Perhaps we should chalk this discussion up to the differences between dogma and science.

Dogma is the blind submission to what is while science allows the proposition what if....

Sun, 02/06/2011 - 23:07 | 939735 Flakmeister
Flakmeister's picture

  Go away... as for science, I have authored 20 peer reviewed papers. You are in over your head..

Mon, 02/07/2011 - 01:06 | 939874 palmereldritch
palmereldritch's picture

It appears you are not suggesting that science is a wholly humble objective pursuit immune to dogma, vanity and presumptive authority.

Please link to any of your papers that detail the conversion of biogenic material to petroleum, the amounts of original organic material required to have provided all the petroleum discovered/consumed to date and ideally one that emphasizes analysis of the particular biogenic material type in the sedimentary rocks optimal for petroleum generation (not original deposit environments) rather than the traditional petroleum reservoir geology emphasis on porosity and permeability.

Thanks in advance.

P.S.  If you are a scientist, perhaps the evolution of the acceptance of the meteoric impact theory for dinosaur extinction is a good example of how set theories change.   In retrospect this is instructive in view of its current acceptance by the scientific community considering the vitriolic dogmatic scientific opposition it originally received.

It's impressive that you have authored 20 peer reviewed papers.  Congratulations.

For me I'll have to go with Freeman Dyson on abiotic petroleum considerations...you've heard of him haven't you?

http://en.wikipedia.org/wiki/Freeman_Dyson

http://books.google.com/books?id=PEyYSUO6hgYC&pg=PR1&lpg=PR1&dq=freeman+...

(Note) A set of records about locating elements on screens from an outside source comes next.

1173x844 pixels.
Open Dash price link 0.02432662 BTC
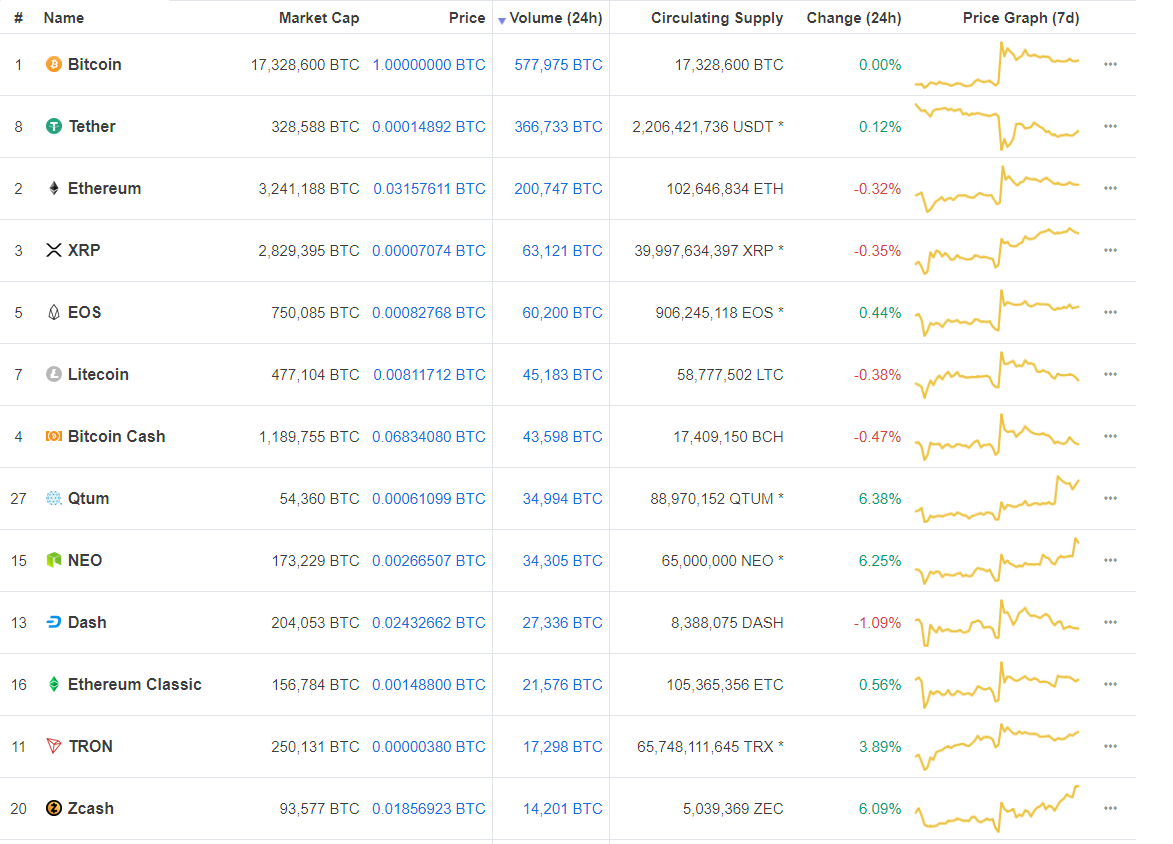point(428,623)
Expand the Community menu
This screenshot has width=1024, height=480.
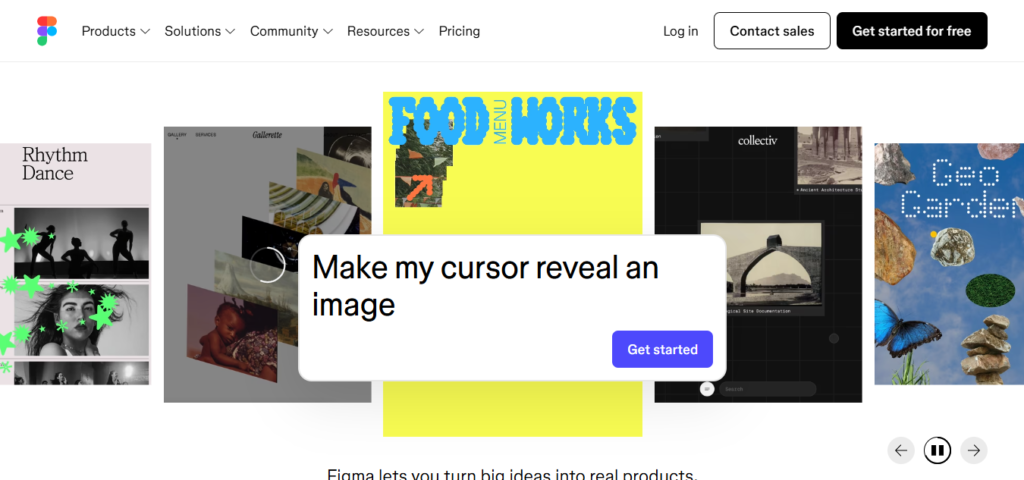coord(290,31)
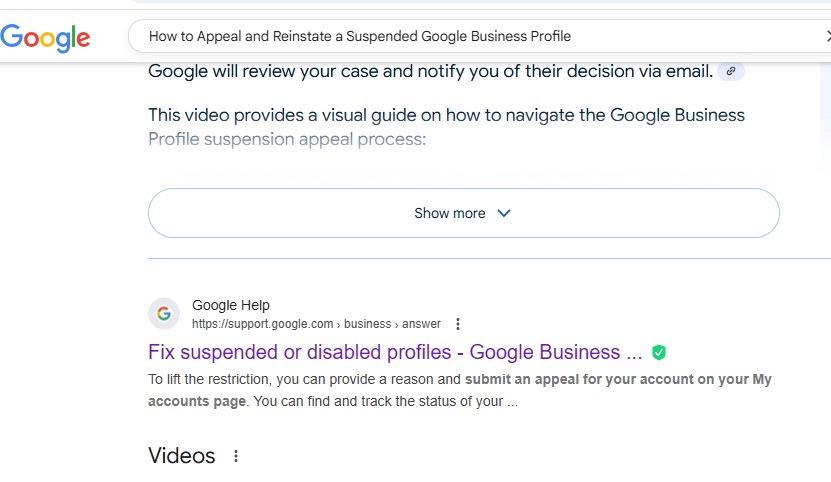This screenshot has width=831, height=482.
Task: Click 'This video provides a visual guide' text
Action: tap(446, 115)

He's not an expert in this field either but I will have to defer to his scientific accomplishments over yours unless evidence to the contrary is provided.

Cheers

 

 

Sun, 02/06/2011 - 18:02 | 939339 Big Corked Boots
Big Corked Boots's picture

I'm looking at the Periodic Table and, sure enough, Pb is on it. Must be an element.

No J though.

Sun, 02/06/2011 - 18:42 | 939387 palmereldritch
palmereldritch's picture

+Jelly

Sun, 02/06/2011 - 13:10 | 938822 LawsofPhysics
LawsofPhysics's picture

We are well beyond a sustainable human population (at least for lifestyles that most Americans feel that they are "entitled" too).  Sorry suckers Nature makes no promises regarding your survival, much less a McMansion and 2.5 cars for 7 billion people.  We either go get this gas or we start eating each other.  First politically and figuratively, but then quite literally.  Most of us will be long gone but will get a glimpse of as the riots  over the next 20 years intensify.  Fun stuff.

Fresh water is going to be another issue entirely, regardless of whether we get the gas or not, might as well get the gas.  It gives us something else to burn (efficiently actually) in order to fix nitrogen for fertilizer and desalinize water.

The sustainability train left the station a long time ago.